From a tame forest you can draw morals about the sagacity of controlled burns to manage underbrush, and wonder why Valles Grande and woodsmen in the Sangre didn’t take more proactive steps to protect their land.

Cañon Jaroso reminds you of the insignificance of human action when the natural elements are active. It never was the land of Snow White, Little Red Riding Hood, or Hansel and Gretel. It’s become the world of Mediterranean artists who painted scenes of damnation with skies colored by volcanic ash. It could be Dante’s Inferno.


Notes: Maitland’s 2012 book is interesting. Unfortunately for me, she spends more time describing her reactions to the forests she visits than she does to actually saying anything about the woodlands. Likewise, instead of analyzing the Grimm brother’s tales, she publishes her own versions. She finally concludes, "you cannot learn about stories or woods by reading books about stories or woods" (p317).

Comments on the fires from an interagency web site, New Mexico Fire Information, at nmfireinfo.com.

Photographs:
1. Rio Frijoles before the Santa Cruz dam, 16 February 2012. It still is in the juniper belt, not the mixed conifers where the fire is burning. Higher mountains are just visible at the back right. The river is marked by the red of the sandbar willows snaking through the fields.

The Daily Routine
2. Jémez, yesterday, 15 June 2013, at 5:45 am. Smoke lies on the western horizon at dawn. Electric lines run everywhere.

3. Jémez, yesterday, 15 June 2013, at 10:00 am. The first clouds appear on the western horizon in mid-morning.

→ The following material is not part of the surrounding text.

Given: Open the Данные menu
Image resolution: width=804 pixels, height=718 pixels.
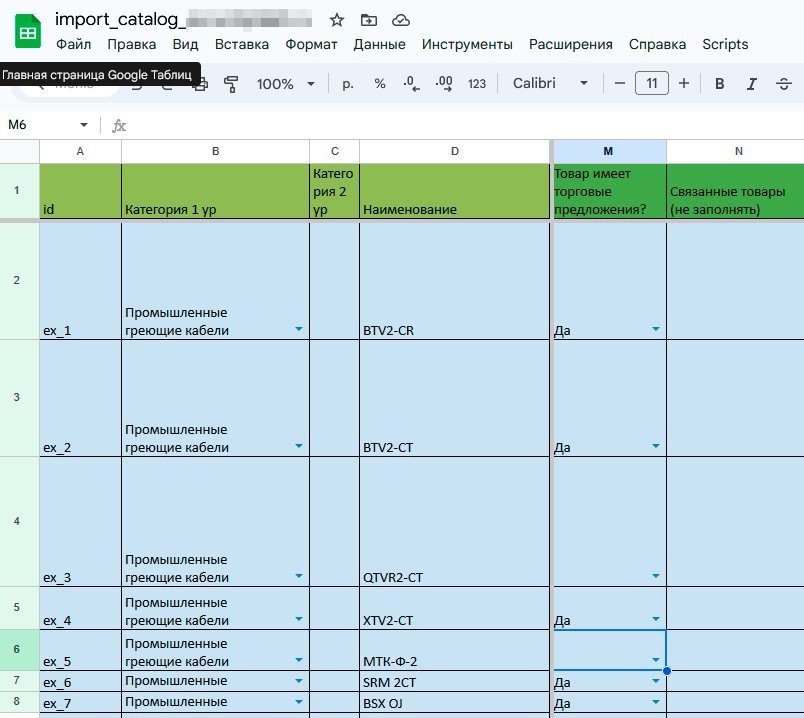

4. Jémez, yesterday, 15 June 2013, at 12:30 pm. By noon, clouds increase over the western horizon.

5. Jémez, yesterday, 15 June 2013, at 6:15 pm. Late in the afternoon, clouds cover the sinking sun, the white space the camera can’t capture. Rain may be falling somewhere.

6. Jémez, yesterday, 15 June 2013, at 6:50 pm. The winds begin in Los Alamos at 6:30 pm and gust to 32 mph by 7 pm, when they begin here. No rain falls.

7. Jémez, yesterday, 15 June 2013, at 7:40 pm. The sun sinks with heavy clouds that will trap the heat and smoke of the day.


History of the Fire
8. Jémez, the day the Thompson Ridge fire began, 31 May 2013, at 6:50 pm.

9. Jémez, 3 June 2013, at 6:15 pm. This was described as a day with "unstable conditions" and "extreme fire behavior." Conditions still weren’t safe for the firefighters to work.

10. Sangre de Cristo in background, 13 June 2013 at 4:40 pm. Tres Lagunas is still burning and Jaroso began a few days before on June 10.

11. Rio Medio just before it joins the Rio Frijoles, 24 February 2012.

12. Jémez, 4 June 2013, at 6:45 pm. Another day of high winds and "extreme fire behavior." The weather improved the next day. Hurricane Andrea developed on the sixth. The fire became tamable.

13. Jémez, yesterday, 15 June 2013, at 8:20 pm. It’s in black-and-white, because the camera’s infrared filter distorts the colors too much at this time of day.  The grays become blues, and things really are shades of gray in the dying light.